● **Exercise prompt**:
Rewrite the lines from the first one through the line containing "tap(660, 166)", inclusive, swapping "Instruction" for "Command" and leaving everything else unchanged.
* begin Supplied data *
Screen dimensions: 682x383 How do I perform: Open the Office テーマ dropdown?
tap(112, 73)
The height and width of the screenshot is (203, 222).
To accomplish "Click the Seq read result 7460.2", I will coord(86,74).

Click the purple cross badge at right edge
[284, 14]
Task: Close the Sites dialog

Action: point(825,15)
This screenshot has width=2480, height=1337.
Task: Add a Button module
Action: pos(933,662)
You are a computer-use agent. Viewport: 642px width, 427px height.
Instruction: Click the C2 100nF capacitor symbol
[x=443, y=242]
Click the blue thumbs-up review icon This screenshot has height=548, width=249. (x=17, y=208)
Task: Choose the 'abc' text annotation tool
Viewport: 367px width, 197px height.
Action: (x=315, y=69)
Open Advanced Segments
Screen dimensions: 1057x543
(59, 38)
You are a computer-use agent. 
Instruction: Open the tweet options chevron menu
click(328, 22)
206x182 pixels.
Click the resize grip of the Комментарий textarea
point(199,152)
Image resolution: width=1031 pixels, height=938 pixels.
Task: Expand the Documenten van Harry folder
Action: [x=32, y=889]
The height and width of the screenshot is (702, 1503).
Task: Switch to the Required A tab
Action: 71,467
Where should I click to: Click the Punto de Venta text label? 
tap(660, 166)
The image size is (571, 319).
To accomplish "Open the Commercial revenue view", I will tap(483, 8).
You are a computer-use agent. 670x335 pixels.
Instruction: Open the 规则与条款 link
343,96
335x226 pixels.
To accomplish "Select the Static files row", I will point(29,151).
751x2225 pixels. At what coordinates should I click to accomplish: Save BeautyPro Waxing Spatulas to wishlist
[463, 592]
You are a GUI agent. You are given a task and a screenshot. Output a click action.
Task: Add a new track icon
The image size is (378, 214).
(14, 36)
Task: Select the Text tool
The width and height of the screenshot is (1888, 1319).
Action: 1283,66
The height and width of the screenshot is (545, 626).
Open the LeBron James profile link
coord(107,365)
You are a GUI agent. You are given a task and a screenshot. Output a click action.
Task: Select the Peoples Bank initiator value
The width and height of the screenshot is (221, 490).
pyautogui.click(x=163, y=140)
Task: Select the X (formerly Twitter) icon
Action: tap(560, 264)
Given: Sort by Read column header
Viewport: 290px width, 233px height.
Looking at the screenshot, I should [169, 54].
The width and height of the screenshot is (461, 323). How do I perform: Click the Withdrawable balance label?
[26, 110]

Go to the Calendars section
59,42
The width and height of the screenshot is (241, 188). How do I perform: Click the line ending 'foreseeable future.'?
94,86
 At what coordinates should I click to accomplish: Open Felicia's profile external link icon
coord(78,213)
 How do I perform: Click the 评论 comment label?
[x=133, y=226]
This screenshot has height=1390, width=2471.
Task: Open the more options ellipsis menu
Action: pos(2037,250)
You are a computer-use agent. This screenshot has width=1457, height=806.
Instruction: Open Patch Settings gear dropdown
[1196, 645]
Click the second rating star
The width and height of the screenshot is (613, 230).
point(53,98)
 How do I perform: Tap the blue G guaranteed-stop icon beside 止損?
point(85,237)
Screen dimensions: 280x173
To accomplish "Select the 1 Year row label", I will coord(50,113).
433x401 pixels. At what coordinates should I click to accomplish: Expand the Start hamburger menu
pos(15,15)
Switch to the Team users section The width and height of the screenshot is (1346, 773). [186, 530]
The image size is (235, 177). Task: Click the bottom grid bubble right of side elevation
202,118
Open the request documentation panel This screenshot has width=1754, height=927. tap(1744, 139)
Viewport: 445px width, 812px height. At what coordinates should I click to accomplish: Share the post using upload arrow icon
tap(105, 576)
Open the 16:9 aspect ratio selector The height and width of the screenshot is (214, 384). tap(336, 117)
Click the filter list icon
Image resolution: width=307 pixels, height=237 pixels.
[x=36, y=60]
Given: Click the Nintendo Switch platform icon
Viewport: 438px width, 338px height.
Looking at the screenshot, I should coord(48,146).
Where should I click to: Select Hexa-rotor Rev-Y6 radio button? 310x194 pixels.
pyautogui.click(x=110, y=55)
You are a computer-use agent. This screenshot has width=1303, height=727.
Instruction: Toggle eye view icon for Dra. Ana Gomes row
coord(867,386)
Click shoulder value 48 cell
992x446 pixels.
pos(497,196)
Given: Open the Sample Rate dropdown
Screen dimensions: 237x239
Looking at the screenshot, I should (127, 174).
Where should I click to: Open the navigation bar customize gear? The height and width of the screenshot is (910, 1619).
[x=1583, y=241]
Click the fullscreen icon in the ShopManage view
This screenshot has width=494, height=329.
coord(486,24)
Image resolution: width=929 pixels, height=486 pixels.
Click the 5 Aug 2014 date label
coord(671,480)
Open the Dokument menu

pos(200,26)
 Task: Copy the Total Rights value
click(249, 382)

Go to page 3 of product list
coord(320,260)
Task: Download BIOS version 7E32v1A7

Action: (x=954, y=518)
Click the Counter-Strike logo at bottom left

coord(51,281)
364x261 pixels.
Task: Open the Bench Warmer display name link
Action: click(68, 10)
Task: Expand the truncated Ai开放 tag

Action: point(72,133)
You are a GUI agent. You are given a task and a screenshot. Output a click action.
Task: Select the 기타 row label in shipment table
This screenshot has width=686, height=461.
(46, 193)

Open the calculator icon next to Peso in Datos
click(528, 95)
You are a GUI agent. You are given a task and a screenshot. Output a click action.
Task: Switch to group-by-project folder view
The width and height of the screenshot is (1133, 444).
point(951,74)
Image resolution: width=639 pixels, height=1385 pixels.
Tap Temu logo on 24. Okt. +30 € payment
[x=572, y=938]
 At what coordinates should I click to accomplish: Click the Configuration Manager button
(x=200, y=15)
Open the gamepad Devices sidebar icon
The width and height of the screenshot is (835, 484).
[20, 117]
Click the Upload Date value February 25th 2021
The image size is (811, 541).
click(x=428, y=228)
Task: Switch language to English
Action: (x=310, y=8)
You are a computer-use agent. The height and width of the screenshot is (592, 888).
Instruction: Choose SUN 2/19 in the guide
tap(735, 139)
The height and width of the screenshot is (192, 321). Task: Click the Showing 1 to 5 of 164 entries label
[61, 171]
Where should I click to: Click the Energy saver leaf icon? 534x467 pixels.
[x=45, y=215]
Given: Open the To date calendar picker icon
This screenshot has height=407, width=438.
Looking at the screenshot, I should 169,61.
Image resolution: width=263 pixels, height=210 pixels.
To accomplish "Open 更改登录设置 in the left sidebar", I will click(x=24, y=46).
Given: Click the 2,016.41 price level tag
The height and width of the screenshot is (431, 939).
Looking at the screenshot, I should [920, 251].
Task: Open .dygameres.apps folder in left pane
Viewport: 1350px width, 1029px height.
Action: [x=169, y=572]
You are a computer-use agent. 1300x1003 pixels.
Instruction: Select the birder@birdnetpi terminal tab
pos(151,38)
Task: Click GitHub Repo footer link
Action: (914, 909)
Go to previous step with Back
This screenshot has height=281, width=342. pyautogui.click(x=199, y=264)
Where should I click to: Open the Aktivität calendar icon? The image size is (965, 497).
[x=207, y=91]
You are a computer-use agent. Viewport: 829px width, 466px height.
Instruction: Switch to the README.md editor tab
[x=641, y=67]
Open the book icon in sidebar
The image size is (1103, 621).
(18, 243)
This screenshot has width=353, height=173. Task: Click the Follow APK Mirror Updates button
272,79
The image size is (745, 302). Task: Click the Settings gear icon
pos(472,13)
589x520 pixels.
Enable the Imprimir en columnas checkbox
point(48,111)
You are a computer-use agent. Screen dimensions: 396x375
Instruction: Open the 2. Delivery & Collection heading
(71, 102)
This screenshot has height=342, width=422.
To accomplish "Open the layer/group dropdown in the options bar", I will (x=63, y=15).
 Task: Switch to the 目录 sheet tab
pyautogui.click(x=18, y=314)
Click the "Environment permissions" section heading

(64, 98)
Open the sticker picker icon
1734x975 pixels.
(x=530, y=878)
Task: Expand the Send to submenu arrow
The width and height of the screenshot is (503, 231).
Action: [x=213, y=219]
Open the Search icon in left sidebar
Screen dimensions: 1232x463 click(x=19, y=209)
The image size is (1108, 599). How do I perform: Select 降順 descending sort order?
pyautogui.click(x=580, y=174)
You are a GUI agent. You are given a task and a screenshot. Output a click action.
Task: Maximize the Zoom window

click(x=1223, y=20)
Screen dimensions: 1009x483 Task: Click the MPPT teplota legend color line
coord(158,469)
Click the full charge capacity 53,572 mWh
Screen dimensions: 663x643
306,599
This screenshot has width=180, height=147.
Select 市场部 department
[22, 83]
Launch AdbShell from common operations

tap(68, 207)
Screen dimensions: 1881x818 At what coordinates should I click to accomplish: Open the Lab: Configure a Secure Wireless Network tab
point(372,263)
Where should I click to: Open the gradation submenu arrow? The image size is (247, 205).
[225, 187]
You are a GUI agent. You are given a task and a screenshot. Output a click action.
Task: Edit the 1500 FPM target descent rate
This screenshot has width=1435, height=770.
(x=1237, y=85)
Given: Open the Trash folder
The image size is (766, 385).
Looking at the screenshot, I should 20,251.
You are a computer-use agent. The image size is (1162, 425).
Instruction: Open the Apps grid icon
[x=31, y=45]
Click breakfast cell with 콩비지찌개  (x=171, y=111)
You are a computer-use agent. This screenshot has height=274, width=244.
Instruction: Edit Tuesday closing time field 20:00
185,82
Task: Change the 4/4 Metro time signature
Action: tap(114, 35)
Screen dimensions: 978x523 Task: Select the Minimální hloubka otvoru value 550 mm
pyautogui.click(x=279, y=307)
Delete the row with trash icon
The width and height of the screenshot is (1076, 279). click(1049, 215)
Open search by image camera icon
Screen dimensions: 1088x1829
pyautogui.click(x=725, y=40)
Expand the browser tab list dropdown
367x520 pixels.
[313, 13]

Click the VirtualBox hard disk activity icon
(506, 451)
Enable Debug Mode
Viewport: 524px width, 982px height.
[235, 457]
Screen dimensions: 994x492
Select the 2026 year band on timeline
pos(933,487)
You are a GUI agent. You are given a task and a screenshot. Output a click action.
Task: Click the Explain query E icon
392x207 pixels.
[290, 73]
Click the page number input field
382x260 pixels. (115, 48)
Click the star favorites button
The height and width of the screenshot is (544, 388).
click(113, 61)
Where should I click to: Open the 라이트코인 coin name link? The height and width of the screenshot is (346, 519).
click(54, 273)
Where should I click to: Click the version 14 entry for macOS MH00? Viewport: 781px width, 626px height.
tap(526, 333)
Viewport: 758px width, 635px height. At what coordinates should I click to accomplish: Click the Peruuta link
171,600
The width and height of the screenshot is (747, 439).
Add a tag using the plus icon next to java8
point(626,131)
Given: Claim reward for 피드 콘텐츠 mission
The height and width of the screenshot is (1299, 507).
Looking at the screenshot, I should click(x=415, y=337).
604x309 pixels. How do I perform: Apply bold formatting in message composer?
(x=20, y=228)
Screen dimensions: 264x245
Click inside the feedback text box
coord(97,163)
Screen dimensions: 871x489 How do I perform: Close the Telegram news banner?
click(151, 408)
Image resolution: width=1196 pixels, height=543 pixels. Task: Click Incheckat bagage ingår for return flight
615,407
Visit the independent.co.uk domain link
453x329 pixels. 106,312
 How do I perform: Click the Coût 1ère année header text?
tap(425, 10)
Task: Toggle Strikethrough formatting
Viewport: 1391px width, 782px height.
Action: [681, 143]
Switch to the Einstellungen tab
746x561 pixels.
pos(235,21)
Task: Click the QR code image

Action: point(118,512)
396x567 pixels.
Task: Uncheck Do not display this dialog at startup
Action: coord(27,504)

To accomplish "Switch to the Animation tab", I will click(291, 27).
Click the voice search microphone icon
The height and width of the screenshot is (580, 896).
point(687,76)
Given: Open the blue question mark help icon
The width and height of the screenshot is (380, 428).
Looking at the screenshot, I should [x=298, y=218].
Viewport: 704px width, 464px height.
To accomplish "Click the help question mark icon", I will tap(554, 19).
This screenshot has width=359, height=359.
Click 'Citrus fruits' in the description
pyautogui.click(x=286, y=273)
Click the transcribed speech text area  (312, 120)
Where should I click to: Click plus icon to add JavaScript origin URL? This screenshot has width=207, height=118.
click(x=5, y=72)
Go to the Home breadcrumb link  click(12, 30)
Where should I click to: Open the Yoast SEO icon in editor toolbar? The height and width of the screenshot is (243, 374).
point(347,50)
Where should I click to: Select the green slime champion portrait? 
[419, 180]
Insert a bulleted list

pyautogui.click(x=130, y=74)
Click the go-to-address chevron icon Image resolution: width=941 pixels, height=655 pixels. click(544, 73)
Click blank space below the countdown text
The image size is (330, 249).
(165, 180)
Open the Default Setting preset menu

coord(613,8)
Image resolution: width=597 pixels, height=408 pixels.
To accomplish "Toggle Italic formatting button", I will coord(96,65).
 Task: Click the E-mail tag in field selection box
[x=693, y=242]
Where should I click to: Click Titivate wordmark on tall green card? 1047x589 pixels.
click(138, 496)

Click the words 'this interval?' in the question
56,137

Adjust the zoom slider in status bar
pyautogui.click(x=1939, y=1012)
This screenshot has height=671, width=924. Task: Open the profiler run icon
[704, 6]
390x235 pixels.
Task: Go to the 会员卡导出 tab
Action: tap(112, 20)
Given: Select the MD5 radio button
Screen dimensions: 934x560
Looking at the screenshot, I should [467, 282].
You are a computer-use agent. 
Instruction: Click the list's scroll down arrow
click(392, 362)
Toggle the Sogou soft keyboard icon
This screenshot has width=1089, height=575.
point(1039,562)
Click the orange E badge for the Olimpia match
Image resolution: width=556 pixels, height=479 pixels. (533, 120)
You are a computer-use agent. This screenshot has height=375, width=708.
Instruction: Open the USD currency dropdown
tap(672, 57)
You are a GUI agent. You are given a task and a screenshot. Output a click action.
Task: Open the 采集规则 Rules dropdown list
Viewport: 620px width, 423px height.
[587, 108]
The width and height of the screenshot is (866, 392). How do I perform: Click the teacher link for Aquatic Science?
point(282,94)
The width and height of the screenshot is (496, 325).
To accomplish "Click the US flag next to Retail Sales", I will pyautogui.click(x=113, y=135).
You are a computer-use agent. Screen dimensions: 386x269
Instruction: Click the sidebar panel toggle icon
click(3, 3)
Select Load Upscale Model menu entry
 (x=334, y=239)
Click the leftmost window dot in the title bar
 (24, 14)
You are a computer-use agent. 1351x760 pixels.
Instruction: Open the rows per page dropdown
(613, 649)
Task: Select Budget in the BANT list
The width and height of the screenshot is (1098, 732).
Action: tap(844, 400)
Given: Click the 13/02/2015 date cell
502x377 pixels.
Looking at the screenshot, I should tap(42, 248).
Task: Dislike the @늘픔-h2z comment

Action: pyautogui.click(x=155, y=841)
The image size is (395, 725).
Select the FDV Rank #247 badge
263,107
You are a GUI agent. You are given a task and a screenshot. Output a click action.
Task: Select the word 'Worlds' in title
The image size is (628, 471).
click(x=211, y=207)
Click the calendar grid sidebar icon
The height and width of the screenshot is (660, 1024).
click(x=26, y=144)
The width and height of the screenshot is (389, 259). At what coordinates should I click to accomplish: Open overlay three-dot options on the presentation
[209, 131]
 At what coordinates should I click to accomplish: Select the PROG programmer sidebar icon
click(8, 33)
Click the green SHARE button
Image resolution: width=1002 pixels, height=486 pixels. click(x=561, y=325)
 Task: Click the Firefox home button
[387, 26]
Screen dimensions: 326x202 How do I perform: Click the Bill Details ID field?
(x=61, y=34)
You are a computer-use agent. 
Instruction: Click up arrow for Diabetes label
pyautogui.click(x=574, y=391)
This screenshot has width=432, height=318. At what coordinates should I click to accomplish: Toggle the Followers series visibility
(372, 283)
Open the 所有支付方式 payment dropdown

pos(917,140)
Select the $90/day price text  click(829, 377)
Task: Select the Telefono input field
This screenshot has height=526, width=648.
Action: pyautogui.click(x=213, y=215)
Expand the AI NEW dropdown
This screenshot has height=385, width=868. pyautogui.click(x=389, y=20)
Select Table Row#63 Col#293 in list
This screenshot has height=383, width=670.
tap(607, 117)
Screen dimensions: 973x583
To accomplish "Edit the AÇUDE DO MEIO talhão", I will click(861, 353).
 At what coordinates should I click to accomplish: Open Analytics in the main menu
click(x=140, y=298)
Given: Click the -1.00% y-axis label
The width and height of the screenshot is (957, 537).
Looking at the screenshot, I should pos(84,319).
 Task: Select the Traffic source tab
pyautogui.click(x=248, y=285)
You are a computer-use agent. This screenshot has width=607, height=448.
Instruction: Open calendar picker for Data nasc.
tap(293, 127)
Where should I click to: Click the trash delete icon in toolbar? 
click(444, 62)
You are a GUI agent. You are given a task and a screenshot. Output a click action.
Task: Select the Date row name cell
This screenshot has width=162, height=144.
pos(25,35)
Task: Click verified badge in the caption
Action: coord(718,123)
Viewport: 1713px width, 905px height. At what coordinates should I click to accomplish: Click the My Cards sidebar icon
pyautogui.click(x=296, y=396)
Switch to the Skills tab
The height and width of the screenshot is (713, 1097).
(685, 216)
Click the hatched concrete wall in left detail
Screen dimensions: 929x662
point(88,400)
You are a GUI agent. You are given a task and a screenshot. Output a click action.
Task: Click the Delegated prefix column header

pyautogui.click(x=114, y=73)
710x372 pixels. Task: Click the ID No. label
* end Supplied data *
● **Answer for this exercise**:
Screen dimensions: 682x383 How do I perform: Open the Office テーマ dropdown?
tap(112, 73)
The height and width of the screenshot is (203, 222).
To accomplish "Click the Seq read result 7460.2", I will coord(86,74).

Click the purple cross badge at right edge
[284, 14]
Task: Close the Sites dialog

Action: point(825,15)
This screenshot has width=2480, height=1337.
Task: Add a Button module
Action: pos(933,662)
You are a computer-use agent. Viewport: 642px width, 427px height.
Command: Click the C2 100nF capacitor symbol
[x=443, y=242]
Click the blue thumbs-up review icon This screenshot has height=548, width=249. (x=17, y=208)
Task: Choose the 'abc' text annotation tool
Viewport: 367px width, 197px height.
Action: (x=315, y=69)
Open Advanced Segments
Screen dimensions: 1057x543
(59, 38)
You are a computer-use agent. 
Command: Open the tweet options chevron menu
click(328, 22)
206x182 pixels.
Click the resize grip of the Комментарий textarea
point(199,152)
Image resolution: width=1031 pixels, height=938 pixels.
Task: Expand the Documenten van Harry folder
Action: [x=32, y=889]
The height and width of the screenshot is (702, 1503).
Task: Switch to the Required A tab
Action: 71,467
Where should I click to: Click the Punto de Venta text label? 
tap(660, 166)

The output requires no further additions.